──────── TRECHO PARA LEITURA ────────
Diante do exposto, partimos para os estudos encruzilhados (SANTOS, 2013) como forma de contraposição às insuficiências da Literatura Comparada e, assim, trazer um diálogo entre poetas negros do Brasil e de Moçambique, como assinala o crítico literário José Henrique de Freitas Santos:

[o]s estudos encruzilhados (estudos comparados negros que se perfazem no conflito, tomando a incoerência, o paradoxo, a tensão como força motriz) apontam como potência para uma arqueo-genealogia do saber na literatura ainda a ser explorada (...) [de] escritorxs negro-brasileirxs [que] estão à nossa espera para pô-los em diálogo com a África Negra, investimento de toda uma vida de intelectuais como Joseph Ki-Zerbo e Abdias do Nascimento. Os estudos encruzilhados propõem uma dinâmica constante de abalo à normalização do campo, já que a filosofia do paradoxo que rege Exu é o logos da encruzilhada (SANTOS, 2013, p. 51).
──────── REGISTROS ────────
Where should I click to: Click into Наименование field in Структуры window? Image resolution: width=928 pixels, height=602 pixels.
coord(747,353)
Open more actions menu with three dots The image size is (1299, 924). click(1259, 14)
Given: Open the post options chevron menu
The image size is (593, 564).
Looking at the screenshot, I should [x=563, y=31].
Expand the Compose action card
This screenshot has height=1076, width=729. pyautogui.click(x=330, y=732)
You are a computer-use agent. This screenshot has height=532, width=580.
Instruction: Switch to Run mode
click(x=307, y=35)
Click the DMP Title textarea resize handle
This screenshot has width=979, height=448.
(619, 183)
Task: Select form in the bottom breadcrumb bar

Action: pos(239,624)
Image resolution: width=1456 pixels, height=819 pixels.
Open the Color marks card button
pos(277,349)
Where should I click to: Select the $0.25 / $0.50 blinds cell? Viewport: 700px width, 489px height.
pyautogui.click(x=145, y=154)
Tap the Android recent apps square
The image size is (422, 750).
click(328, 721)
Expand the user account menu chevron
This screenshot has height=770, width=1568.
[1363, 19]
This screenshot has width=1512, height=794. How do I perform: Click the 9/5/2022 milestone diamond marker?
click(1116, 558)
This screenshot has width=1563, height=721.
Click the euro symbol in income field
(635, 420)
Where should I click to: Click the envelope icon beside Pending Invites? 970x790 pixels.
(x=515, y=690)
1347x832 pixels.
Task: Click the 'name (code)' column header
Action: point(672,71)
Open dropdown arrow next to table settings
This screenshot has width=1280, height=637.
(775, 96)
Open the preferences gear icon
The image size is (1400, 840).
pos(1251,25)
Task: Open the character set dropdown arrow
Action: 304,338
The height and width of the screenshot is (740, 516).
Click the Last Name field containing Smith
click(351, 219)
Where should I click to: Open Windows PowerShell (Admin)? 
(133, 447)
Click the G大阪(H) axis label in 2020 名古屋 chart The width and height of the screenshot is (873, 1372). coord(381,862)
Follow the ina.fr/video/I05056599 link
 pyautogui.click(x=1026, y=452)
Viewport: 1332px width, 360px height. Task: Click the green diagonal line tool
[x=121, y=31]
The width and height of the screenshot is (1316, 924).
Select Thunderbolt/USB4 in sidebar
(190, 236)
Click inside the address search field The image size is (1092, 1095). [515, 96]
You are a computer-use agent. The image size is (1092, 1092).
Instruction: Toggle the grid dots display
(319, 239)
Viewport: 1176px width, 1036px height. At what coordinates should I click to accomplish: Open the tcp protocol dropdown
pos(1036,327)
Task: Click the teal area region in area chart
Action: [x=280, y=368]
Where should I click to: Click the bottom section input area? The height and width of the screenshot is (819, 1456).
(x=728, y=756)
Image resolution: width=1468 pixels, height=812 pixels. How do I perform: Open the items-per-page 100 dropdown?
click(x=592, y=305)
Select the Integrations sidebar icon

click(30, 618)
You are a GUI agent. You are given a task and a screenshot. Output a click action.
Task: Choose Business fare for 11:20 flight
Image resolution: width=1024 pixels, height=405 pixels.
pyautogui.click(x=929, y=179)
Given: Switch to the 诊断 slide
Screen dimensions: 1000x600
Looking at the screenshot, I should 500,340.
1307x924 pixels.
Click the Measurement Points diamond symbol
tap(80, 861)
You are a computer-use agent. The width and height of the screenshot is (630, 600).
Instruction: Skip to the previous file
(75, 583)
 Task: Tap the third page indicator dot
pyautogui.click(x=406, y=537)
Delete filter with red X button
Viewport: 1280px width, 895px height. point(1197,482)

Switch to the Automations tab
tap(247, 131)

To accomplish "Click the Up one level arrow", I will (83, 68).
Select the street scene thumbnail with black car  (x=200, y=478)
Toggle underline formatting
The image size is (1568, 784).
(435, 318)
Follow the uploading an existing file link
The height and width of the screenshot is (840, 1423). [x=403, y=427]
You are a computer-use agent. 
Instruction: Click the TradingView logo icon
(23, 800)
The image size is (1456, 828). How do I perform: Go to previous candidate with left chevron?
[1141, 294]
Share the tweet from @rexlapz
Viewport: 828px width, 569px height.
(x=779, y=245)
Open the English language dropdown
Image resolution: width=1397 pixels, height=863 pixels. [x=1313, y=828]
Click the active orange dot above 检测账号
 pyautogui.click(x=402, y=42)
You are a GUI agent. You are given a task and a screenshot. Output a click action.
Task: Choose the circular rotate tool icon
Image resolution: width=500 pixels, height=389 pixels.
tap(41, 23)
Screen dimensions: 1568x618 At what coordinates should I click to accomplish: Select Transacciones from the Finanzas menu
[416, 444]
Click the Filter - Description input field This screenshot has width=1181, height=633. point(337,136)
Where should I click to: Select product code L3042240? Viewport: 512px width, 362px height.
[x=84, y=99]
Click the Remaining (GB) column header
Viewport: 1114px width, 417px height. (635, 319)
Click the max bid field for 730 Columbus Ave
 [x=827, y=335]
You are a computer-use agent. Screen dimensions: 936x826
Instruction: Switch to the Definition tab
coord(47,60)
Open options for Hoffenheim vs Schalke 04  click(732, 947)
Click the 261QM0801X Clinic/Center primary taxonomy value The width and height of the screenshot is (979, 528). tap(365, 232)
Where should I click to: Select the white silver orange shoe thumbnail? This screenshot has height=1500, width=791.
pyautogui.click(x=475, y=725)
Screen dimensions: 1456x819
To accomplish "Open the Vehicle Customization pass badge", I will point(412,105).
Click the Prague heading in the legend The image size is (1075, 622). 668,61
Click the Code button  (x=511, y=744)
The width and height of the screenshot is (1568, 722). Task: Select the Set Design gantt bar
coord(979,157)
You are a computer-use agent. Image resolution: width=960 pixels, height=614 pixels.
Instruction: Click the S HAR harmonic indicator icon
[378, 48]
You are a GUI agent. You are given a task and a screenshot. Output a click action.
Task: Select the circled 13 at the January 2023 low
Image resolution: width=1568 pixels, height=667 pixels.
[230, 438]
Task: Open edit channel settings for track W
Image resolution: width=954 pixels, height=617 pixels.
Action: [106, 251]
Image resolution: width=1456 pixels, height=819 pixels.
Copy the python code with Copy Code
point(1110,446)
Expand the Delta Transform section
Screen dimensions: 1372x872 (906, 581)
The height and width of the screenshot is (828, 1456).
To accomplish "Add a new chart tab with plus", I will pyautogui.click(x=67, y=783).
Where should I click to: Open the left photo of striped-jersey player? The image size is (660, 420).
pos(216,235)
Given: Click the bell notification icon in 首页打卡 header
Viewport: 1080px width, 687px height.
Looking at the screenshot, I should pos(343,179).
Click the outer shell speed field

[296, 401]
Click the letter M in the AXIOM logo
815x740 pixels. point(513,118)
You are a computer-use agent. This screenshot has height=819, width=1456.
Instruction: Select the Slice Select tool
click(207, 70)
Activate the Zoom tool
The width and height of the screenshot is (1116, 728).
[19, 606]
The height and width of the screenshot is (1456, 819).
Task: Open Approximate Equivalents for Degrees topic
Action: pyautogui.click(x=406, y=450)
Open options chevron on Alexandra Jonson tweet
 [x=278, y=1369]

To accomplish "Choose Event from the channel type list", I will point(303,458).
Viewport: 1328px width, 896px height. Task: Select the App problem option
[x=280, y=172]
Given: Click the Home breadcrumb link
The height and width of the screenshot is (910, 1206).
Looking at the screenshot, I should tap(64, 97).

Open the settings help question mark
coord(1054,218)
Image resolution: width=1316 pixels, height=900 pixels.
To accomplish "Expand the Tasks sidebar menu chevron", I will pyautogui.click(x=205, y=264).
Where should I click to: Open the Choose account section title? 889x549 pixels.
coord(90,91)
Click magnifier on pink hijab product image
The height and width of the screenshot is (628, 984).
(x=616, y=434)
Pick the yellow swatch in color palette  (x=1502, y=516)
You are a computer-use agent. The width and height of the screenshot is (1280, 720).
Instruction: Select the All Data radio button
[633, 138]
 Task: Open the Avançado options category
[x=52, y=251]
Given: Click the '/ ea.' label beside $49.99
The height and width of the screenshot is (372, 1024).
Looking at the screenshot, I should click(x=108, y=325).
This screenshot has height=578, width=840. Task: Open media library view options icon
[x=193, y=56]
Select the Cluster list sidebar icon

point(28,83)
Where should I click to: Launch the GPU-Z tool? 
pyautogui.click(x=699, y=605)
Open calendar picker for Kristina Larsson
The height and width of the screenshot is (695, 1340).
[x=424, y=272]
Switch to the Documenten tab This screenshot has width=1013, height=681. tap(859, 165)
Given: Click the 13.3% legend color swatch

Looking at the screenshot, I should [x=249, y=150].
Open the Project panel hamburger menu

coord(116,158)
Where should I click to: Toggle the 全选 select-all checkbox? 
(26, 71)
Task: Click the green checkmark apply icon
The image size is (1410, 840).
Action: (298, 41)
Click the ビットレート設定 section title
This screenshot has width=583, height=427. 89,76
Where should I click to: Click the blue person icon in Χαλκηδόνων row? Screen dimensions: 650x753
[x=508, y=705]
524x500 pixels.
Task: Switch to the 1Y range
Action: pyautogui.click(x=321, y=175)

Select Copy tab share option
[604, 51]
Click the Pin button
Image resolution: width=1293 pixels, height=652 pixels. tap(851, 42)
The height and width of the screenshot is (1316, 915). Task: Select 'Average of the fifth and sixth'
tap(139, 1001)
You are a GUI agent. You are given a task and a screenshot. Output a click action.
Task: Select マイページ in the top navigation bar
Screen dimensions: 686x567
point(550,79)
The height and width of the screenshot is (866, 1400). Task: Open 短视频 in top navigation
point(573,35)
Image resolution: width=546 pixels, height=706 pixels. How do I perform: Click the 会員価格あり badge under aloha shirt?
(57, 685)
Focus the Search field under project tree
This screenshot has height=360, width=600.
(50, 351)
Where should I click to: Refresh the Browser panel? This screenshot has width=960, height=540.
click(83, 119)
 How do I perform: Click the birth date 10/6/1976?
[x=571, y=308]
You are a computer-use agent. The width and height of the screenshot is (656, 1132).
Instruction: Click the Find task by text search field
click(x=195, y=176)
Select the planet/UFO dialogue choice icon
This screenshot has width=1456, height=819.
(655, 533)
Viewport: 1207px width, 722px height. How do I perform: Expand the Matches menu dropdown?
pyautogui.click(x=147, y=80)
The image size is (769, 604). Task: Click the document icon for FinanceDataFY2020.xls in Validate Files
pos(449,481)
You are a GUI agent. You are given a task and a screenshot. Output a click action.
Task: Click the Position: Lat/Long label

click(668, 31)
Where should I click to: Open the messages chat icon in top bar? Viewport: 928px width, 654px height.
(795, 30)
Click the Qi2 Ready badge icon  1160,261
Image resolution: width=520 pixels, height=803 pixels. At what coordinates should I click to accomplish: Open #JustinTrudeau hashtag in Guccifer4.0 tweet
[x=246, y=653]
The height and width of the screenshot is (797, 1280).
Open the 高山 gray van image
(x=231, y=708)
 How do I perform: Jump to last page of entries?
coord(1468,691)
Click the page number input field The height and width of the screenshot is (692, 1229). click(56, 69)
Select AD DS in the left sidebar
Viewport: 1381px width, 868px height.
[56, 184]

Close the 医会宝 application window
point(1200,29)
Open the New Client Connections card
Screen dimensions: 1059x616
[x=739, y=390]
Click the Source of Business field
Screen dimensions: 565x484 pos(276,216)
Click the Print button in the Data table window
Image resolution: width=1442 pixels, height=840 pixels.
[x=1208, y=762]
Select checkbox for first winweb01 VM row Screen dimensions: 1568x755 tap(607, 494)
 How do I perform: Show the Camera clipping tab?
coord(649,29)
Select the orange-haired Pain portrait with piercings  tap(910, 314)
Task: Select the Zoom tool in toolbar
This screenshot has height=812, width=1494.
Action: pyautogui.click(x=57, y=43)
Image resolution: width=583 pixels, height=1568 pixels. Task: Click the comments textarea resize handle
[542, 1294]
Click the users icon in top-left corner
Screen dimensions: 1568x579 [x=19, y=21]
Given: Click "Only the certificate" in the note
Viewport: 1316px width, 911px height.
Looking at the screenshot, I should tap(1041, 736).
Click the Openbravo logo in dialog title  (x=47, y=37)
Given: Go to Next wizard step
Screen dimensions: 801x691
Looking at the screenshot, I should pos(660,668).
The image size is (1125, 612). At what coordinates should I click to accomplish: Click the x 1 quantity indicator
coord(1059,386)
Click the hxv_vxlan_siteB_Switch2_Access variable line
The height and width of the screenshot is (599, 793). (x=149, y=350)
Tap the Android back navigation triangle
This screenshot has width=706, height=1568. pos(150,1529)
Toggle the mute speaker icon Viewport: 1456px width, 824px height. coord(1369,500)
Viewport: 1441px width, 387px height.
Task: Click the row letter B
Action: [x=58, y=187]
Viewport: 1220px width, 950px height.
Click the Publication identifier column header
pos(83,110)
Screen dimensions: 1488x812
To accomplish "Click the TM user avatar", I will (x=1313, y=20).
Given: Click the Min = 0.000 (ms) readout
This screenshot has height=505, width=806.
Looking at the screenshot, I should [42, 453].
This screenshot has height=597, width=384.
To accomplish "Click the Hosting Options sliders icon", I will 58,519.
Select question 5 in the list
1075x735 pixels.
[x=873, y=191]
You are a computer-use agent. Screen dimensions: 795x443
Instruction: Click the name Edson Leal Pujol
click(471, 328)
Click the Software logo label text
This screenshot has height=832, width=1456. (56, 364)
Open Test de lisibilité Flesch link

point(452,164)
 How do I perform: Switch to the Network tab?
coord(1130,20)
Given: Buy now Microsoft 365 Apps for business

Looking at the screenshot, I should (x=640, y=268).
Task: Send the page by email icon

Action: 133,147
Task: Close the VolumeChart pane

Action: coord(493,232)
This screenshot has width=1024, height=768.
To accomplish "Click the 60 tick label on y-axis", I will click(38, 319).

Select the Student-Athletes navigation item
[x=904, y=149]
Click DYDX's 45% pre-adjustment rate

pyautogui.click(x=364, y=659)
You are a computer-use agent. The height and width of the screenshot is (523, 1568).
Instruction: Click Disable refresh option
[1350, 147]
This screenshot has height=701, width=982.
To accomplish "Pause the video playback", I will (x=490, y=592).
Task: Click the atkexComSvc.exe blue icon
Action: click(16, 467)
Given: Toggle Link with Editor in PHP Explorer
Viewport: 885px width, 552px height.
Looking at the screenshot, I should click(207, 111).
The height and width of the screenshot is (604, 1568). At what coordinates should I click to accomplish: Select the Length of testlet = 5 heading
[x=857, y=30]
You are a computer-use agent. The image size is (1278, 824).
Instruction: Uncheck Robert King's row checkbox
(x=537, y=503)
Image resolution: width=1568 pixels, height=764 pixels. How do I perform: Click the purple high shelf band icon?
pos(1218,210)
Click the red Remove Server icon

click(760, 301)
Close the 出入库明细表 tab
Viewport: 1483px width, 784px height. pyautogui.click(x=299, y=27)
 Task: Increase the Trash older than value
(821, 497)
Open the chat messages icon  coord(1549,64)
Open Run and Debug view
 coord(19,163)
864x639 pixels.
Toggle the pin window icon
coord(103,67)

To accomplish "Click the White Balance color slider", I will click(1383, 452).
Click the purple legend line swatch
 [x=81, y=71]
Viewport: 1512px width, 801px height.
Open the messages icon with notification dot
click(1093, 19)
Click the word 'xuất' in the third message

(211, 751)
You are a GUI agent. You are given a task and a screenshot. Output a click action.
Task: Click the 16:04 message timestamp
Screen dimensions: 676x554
────────
| ENUNCIADO 1 |
Reproduza fielmente, no trecho sobre os estudos encruzilhados, tudo o que vai de "[o]s estudos encruzilhados" até "2013, p. 51).".
| ENUNCIADO 2 |
Responda com base no trecho sobre os estudos encruzilhados:
(a) Entre poetas negros de quais países o texto propõe estabelecer um diálogo?
(b) Quais intelectuais são mencionados como tendo investido toda uma vida no diálogo com a África Negra?
(c) De acordo com a citação, o que é o logos da encruzilhada?
Os registros não entram nesta atividade.

| RESPOSTA CORRETA 1 |
[o]s estudos encruzilhados (estudos comparados negros que se perfazem no conflito, tomando a incoerência, o paradoxo, a tensão como força motriz) apontam como potência para uma arqueo-genealogia do saber na literatura ainda a ser explorada (...) [de] escritorxs negro-brasileirxs [que] estão à nossa espera para pô-los em diálogo com a África Negra, investimento de toda uma vida de intelectuais como Joseph Ki-Zerbo e Abdias do Nascimento. Os estudos encruzilhados propõem uma dinâmica constante de abalo à normalização do campo, já que a filosofia do paradoxo que rege Exu é o logos da encruzilhada (SANTOS, 2013, p. 51).

| RESPOSTA CORRETA 2 |
(a) Brasil e Moçambique.
(b) Joseph Ki-Zerbo e Abdias do Nascimento.
(c) A filosofia do paradoxo que rege Exu.